**Data under study**

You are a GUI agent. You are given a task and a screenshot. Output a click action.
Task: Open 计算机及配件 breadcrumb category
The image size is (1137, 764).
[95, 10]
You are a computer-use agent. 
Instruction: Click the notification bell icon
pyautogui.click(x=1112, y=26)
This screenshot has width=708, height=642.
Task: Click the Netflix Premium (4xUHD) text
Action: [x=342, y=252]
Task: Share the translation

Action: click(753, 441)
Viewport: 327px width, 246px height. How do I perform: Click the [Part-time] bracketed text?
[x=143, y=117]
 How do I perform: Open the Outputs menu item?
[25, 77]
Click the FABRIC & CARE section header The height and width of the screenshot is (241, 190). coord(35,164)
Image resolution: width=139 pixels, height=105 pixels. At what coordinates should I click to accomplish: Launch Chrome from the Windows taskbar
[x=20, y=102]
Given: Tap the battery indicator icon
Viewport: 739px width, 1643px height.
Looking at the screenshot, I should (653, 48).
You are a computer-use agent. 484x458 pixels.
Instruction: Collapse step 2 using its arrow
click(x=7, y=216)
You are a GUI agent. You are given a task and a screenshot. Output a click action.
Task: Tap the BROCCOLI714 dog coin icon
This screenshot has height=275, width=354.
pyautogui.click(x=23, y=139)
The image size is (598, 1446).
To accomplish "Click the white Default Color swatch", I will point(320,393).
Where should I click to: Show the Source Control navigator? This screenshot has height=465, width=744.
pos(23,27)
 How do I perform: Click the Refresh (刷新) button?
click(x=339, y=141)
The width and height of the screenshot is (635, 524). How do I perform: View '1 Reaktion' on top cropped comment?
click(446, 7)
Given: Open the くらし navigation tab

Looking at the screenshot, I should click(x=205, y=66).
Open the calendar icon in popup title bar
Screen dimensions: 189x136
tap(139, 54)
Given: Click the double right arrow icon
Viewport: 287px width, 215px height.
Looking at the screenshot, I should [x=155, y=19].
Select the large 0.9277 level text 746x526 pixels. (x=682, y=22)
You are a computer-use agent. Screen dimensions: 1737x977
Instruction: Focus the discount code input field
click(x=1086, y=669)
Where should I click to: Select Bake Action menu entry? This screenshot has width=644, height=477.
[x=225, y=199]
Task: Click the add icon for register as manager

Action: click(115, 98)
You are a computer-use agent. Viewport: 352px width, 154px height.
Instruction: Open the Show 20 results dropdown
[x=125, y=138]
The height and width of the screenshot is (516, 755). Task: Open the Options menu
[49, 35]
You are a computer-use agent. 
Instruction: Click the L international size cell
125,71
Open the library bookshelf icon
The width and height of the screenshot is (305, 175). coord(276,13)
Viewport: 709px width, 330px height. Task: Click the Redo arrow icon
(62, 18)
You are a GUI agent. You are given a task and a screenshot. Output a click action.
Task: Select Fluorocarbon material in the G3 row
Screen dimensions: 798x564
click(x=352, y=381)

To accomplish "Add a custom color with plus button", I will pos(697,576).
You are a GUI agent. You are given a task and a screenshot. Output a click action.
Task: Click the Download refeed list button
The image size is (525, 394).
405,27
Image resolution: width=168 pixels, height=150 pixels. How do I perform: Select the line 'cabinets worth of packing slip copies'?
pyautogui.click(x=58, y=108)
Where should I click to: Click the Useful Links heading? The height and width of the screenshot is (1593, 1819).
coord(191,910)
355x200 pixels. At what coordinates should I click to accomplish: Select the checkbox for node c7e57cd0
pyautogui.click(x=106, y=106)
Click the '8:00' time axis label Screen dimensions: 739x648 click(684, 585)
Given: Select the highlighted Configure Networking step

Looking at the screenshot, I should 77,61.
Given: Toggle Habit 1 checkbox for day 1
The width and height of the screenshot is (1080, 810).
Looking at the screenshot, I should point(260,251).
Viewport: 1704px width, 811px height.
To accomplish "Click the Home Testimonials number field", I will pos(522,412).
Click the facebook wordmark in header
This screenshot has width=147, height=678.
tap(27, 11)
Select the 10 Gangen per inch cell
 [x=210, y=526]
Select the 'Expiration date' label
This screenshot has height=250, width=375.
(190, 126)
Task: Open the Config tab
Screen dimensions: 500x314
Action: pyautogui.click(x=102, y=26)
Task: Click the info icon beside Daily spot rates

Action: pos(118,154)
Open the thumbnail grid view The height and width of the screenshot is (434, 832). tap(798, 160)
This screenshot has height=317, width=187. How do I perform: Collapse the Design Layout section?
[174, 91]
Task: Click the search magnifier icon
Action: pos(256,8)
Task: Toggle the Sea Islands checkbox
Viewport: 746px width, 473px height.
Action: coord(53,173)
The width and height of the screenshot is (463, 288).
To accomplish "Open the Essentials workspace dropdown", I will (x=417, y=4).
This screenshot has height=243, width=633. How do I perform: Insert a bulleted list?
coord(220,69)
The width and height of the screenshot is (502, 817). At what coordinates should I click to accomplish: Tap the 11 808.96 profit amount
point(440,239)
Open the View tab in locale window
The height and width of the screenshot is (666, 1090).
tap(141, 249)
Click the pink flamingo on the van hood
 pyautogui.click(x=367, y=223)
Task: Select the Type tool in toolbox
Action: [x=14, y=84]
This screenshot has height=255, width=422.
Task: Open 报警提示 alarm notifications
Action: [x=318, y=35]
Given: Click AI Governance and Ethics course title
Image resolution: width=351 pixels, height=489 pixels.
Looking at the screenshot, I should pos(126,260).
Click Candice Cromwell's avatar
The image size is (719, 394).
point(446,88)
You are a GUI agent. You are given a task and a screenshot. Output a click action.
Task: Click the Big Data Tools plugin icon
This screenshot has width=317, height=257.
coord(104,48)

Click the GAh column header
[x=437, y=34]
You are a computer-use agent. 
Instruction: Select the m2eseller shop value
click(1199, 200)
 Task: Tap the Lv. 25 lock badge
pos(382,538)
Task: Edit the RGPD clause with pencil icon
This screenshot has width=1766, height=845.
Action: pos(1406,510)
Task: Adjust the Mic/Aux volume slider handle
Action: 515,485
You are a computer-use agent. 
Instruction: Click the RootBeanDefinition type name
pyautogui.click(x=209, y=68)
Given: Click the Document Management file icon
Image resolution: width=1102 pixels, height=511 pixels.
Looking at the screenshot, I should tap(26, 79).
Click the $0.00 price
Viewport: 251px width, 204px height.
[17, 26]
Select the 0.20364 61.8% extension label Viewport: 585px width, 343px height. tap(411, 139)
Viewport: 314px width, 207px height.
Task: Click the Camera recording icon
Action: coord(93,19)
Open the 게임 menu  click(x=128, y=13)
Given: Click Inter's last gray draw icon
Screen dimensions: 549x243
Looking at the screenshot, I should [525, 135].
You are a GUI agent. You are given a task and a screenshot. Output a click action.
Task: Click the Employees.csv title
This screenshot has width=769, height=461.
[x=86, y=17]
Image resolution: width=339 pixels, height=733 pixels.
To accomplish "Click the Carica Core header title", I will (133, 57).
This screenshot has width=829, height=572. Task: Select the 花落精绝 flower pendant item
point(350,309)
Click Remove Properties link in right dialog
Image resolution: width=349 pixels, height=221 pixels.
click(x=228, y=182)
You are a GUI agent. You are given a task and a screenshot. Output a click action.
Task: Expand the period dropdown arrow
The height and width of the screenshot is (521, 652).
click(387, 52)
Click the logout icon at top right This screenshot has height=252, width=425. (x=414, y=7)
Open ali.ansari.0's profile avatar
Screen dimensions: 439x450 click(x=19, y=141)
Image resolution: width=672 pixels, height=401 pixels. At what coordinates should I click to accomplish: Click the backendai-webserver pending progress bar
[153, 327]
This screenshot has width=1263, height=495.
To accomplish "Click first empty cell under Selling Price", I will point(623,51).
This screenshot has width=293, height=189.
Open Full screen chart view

**The task**
Nothing is to be left out; every record above must be repeated exactly.

**Answer**
You are a GUI agent. You are given a task and a screenshot. Output a click action.
Task: Open 计算机及配件 breadcrumb category
The image size is (1137, 764).
[95, 10]
You are a computer-use agent. 
Instruction: Click the notification bell icon
pyautogui.click(x=1112, y=26)
This screenshot has width=708, height=642.
Task: Click the Netflix Premium (4xUHD) text
Action: [x=342, y=252]
Task: Share the translation

Action: click(753, 441)
Viewport: 327px width, 246px height. How do I perform: Click the [Part-time] bracketed text?
[x=143, y=117]
 How do I perform: Open the Outputs menu item?
[25, 77]
Click the FABRIC & CARE section header The height and width of the screenshot is (241, 190). coord(35,164)
Image resolution: width=139 pixels, height=105 pixels. At what coordinates should I click to accomplish: Launch Chrome from the Windows taskbar
[x=20, y=102]
Given: Tap the battery indicator icon
Viewport: 739px width, 1643px height.
Looking at the screenshot, I should (653, 48).
You are a computer-use agent. 484x458 pixels.
Instruction: Collapse step 2 using its arrow
click(x=7, y=216)
You are a GUI agent. You are given a task and a screenshot. Output a click action.
Task: Tap the BROCCOLI714 dog coin icon
This screenshot has height=275, width=354.
pyautogui.click(x=23, y=139)
The image size is (598, 1446).
To accomplish "Click the white Default Color swatch", I will point(320,393).
Where should I click to: Show the Source Control navigator? This screenshot has height=465, width=744.
pos(23,27)
 How do I perform: Click the Refresh (刷新) button?
click(x=339, y=141)
The width and height of the screenshot is (635, 524). How do I perform: View '1 Reaktion' on top cropped comment?
click(446, 7)
Given: Open the くらし navigation tab

Looking at the screenshot, I should click(x=205, y=66).
Open the calendar icon in popup title bar
Screen dimensions: 189x136
tap(139, 54)
Given: Click the double right arrow icon
Viewport: 287px width, 215px height.
Looking at the screenshot, I should [x=155, y=19].
Select the large 0.9277 level text 746x526 pixels. (x=682, y=22)
You are a computer-use agent. Screen dimensions: 1737x977
Instruction: Focus the discount code input field
click(x=1086, y=669)
Where should I click to: Select Bake Action menu entry? This screenshot has width=644, height=477.
[x=225, y=199]
Task: Click the add icon for register as manager

Action: click(115, 98)
You are a computer-use agent. Viewport: 352px width, 154px height.
Instruction: Open the Show 20 results dropdown
[x=125, y=138]
The height and width of the screenshot is (516, 755). Task: Open the Options menu
[49, 35]
You are a computer-use agent. 
Instruction: Click the L international size cell
125,71
Open the library bookshelf icon
The width and height of the screenshot is (305, 175). coord(276,13)
Viewport: 709px width, 330px height. Task: Click the Redo arrow icon
(62, 18)
You are a GUI agent. You are given a task and a screenshot. Output a click action.
Task: Select Fluorocarbon material in the G3 row
Screen dimensions: 798x564
click(x=352, y=381)

To accomplish "Add a custom color with plus button", I will pos(697,576).
You are a GUI agent. You are given a task and a screenshot. Output a click action.
Task: Click the Download refeed list button
The image size is (525, 394).
405,27
Image resolution: width=168 pixels, height=150 pixels. How do I perform: Select the line 'cabinets worth of packing slip copies'?
pyautogui.click(x=58, y=108)
Where should I click to: Click the Useful Links heading? The height and width of the screenshot is (1593, 1819).
coord(191,910)
355x200 pixels. At what coordinates should I click to accomplish: Select the checkbox for node c7e57cd0
pyautogui.click(x=106, y=106)
Click the '8:00' time axis label Screen dimensions: 739x648 click(684, 585)
Given: Select the highlighted Configure Networking step

Looking at the screenshot, I should 77,61.
Given: Toggle Habit 1 checkbox for day 1
The width and height of the screenshot is (1080, 810).
Looking at the screenshot, I should point(260,251).
Viewport: 1704px width, 811px height.
To accomplish "Click the Home Testimonials number field", I will pos(522,412).
Click the facebook wordmark in header
This screenshot has width=147, height=678.
tap(27, 11)
Select the 10 Gangen per inch cell
 [x=210, y=526]
Select the 'Expiration date' label
This screenshot has height=250, width=375.
(190, 126)
Task: Open the Config tab
Screen dimensions: 500x314
Action: pyautogui.click(x=102, y=26)
Task: Click the info icon beside Daily spot rates

Action: pos(118,154)
Open the thumbnail grid view The height and width of the screenshot is (434, 832). tap(798, 160)
This screenshot has height=317, width=187. How do I perform: Collapse the Design Layout section?
[174, 91]
Task: Click the search magnifier icon
Action: pos(256,8)
Task: Toggle the Sea Islands checkbox
Viewport: 746px width, 473px height.
Action: coord(53,173)
The width and height of the screenshot is (463, 288).
To accomplish "Open the Essentials workspace dropdown", I will (x=417, y=4).
This screenshot has height=243, width=633. How do I perform: Insert a bulleted list?
coord(220,69)
The width and height of the screenshot is (502, 817). At what coordinates should I click to accomplish: Tap the 11 808.96 profit amount
point(440,239)
Open the View tab in locale window
The height and width of the screenshot is (666, 1090).
tap(141, 249)
Click the pink flamingo on the van hood
 pyautogui.click(x=367, y=223)
Task: Select the Type tool in toolbox
Action: [x=14, y=84]
This screenshot has height=255, width=422.
Task: Open 报警提示 alarm notifications
Action: [x=318, y=35]
Given: Click AI Governance and Ethics course title
Image resolution: width=351 pixels, height=489 pixels.
Looking at the screenshot, I should pos(126,260).
Click Candice Cromwell's avatar
The image size is (719, 394).
point(446,88)
You are a GUI agent. You are given a task and a screenshot. Output a click action.
Task: Click the Big Data Tools plugin icon
This screenshot has width=317, height=257.
coord(104,48)

Click the GAh column header
[x=437, y=34]
You are a computer-use agent. 
Instruction: Select the m2eseller shop value
click(1199, 200)
 Task: Tap the Lv. 25 lock badge
pos(382,538)
Task: Edit the RGPD clause with pencil icon
This screenshot has width=1766, height=845.
Action: pos(1406,510)
Task: Adjust the Mic/Aux volume slider handle
Action: 515,485
You are a computer-use agent. 
Instruction: Click the RootBeanDefinition type name
pyautogui.click(x=209, y=68)
Given: Click the Document Management file icon
Image resolution: width=1102 pixels, height=511 pixels.
Looking at the screenshot, I should tap(26, 79).
Click the $0.00 price
Viewport: 251px width, 204px height.
[17, 26]
Select the 0.20364 61.8% extension label Viewport: 585px width, 343px height. tap(411, 139)
Viewport: 314px width, 207px height.
Task: Click the Camera recording icon
Action: coord(93,19)
Open the 게임 menu  click(x=128, y=13)
Given: Click Inter's last gray draw icon
Screen dimensions: 549x243
Looking at the screenshot, I should [525, 135].
You are a GUI agent. You are given a task and a screenshot. Output a click action.
Task: Click the Employees.csv title
This screenshot has width=769, height=461.
[x=86, y=17]
Image resolution: width=339 pixels, height=733 pixels.
To accomplish "Click the Carica Core header title", I will (133, 57).
This screenshot has width=829, height=572. Task: Select the 花落精绝 flower pendant item
point(350,309)
Click Remove Properties link in right dialog
Image resolution: width=349 pixels, height=221 pixels.
click(x=228, y=182)
You are a GUI agent. You are given a task and a screenshot. Output a click action.
Task: Expand the period dropdown arrow
The height and width of the screenshot is (521, 652).
click(387, 52)
Click the logout icon at top right This screenshot has height=252, width=425. (x=414, y=7)
Open ali.ansari.0's profile avatar
Screen dimensions: 439x450 click(x=19, y=141)
Image resolution: width=672 pixels, height=401 pixels. At what coordinates should I click to accomplish: Click the backendai-webserver pending progress bar
[153, 327]
This screenshot has width=1263, height=495.
To accomplish "Click first empty cell under Selling Price", I will point(623,51).
This screenshot has width=293, height=189.
Open Full screen chart view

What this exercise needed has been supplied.